DEVILS TOWER
NATIONAL MONUMENT
Wyoming

UNITED STATES DEPARTMENT OF THE INTERIOR, J. A. Krug, Secretary
NATIONAL PARK SERVICE, Newton B. Drury, Director

An 865-foot tower of rock, serving as evidence of volcanic activity that occurred many millions of years ago

Devils Tower National Monument has the distinction of being the first national monument to be created. It was established by proclamation of President Theodore Roosevelt in the year 1906 under authority of the so-called Antiquities Act.

The great natural feature, Devils Tower (known to the Sioux Indian as MATEO TEPEE, meaning Grizzly Bears’ Lodge), is like a huge fluted monumental shaft set upon a mound, alongside the Belle Fourche River and amidst rolling grasslands and pine forests.

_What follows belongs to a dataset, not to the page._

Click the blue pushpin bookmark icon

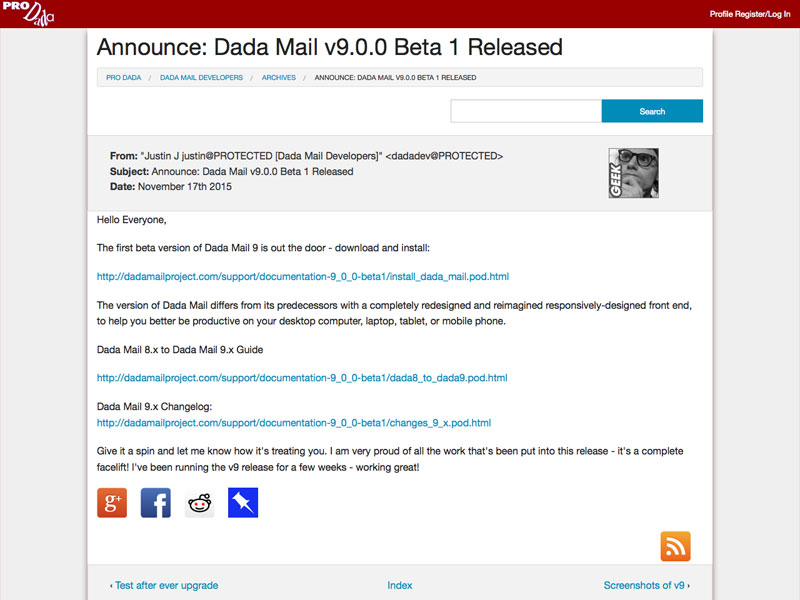point(243,502)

The Tower rises to a height of 1,280 feet from the river bed and some 865 feet from its apparent base on the hilltop. The diameter at its base is approximately 1,000 feet, and at the top averages 275 feet. The top surface embraces about an acre and a half, upon which mosses, ferns, grasses, shrubs, and sagebrush grow. Mice, pack rats, and chipmunks have been seen there, and the falcon and hawk make it their home. As viewed from various angles, the Tower has many shapes.

The fresh rock is of a dark grey color which, after weathering, bleaches to a light grey with tinges of buff. Lichens of various colors and shades grow on its face, reflecting tones of light, so that in color its appearance may change several times during the day, depending on conditions of atmosphere and light. On occasion, a red sunset may give it a reddish glow, fading to dull purple.

A Geologic Mystery

As to the mode of origin of the Devils Tower geologists are by no means in agreement. That the rock of the Tower was at one time molten and was forced upward from deep within the earth is no question, and that it cooled beneath the surface is probable. But whether the great shaft as it now stands is in reality hardened lava in the neck of an old volcano the enclosing walls of which have been removed by erosion, or whether it is part of a great sheet or sill of molten rock which was injected between rock layers, cannot be positively stated.

On the basis of either explanation hundreds of feet of rock have obviously been removed by erosion from around the Tower and carried by rivers toward the sea.